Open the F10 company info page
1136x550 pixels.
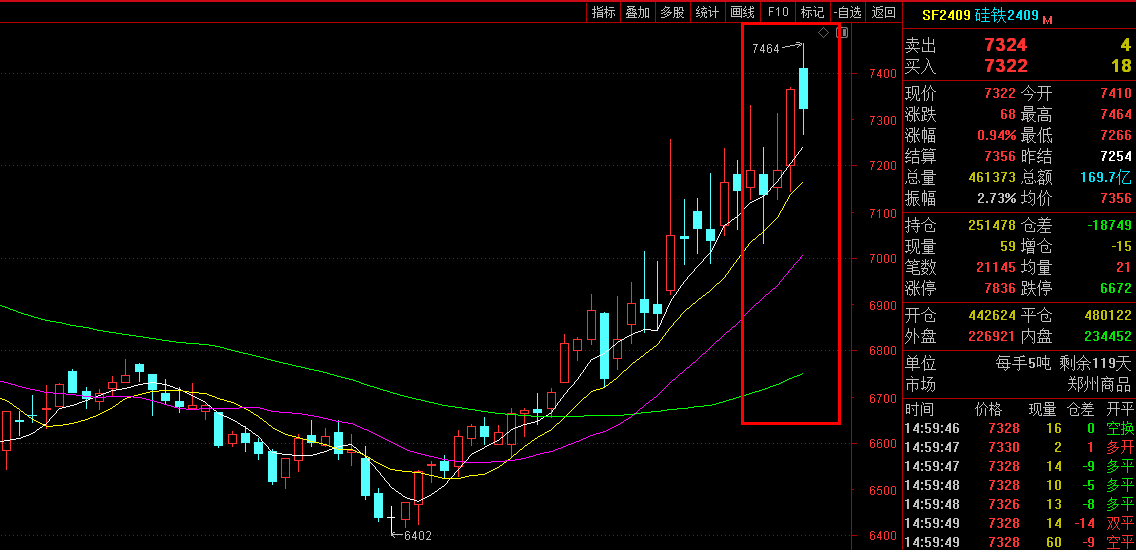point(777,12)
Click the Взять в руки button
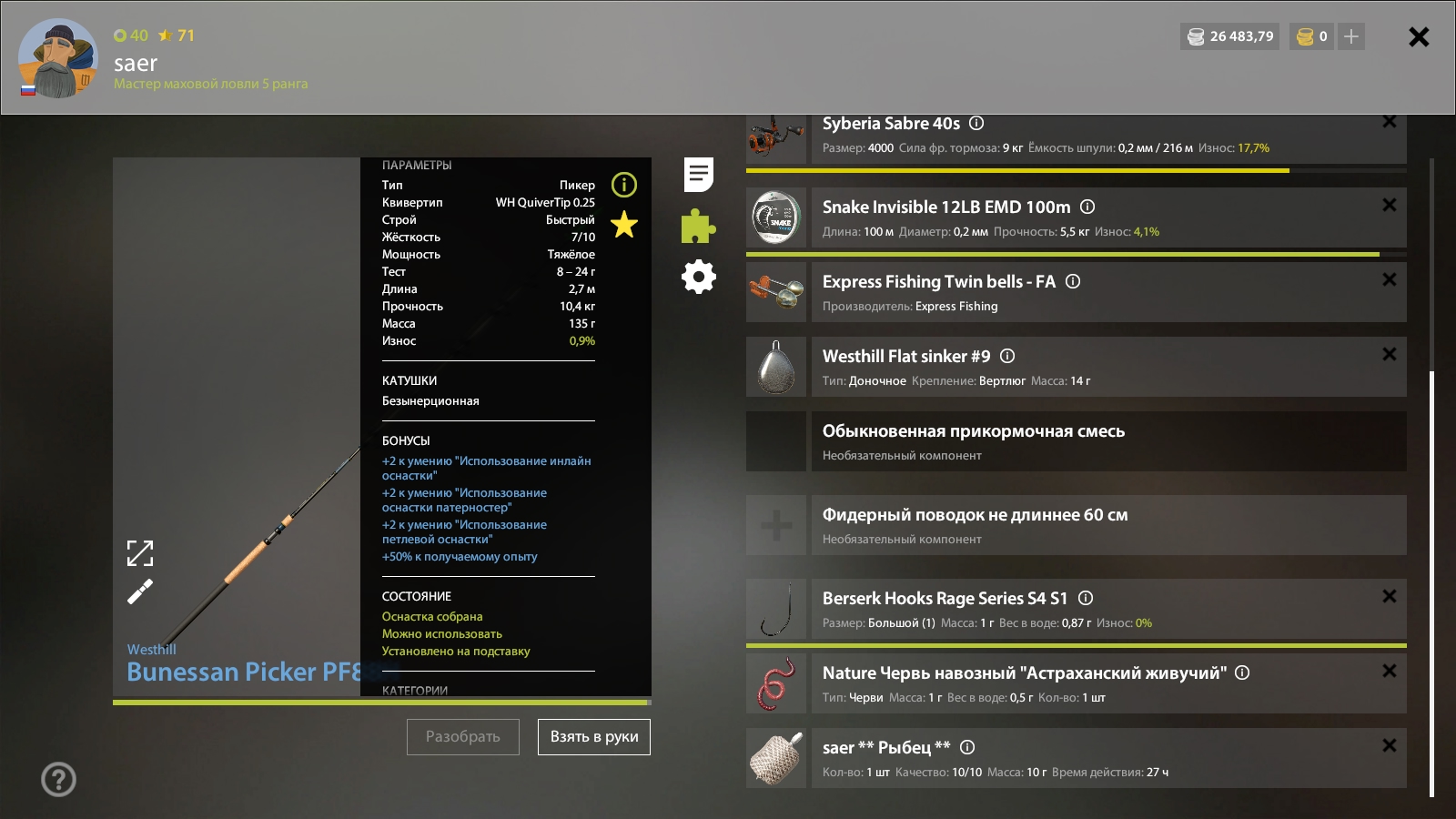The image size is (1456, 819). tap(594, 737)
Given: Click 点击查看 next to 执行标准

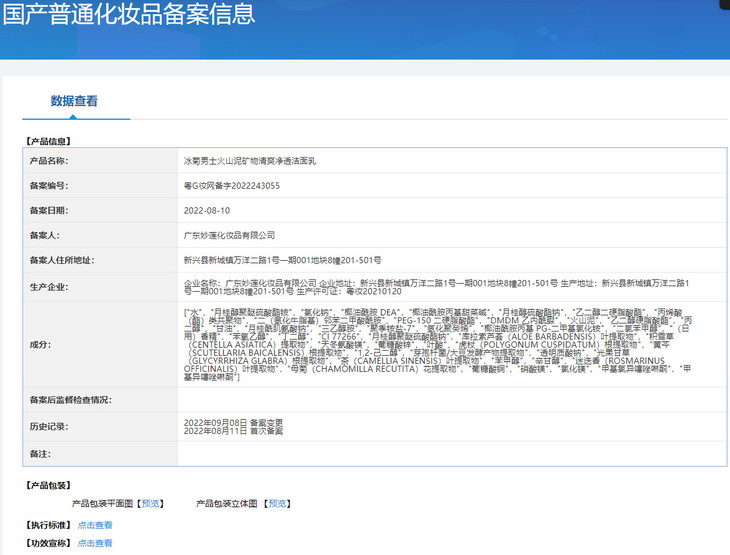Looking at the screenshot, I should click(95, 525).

________________________

Reproduce the text lines of all the records above word for word, leaving out the pictures.

Open the F10 company info page
1136x550 pixels.
point(777,12)
Click the Взять в руки button
The image size is (1456, 819). tap(594, 737)
Given: Click 点击查看 next to 执行标准

Looking at the screenshot, I should click(95, 525).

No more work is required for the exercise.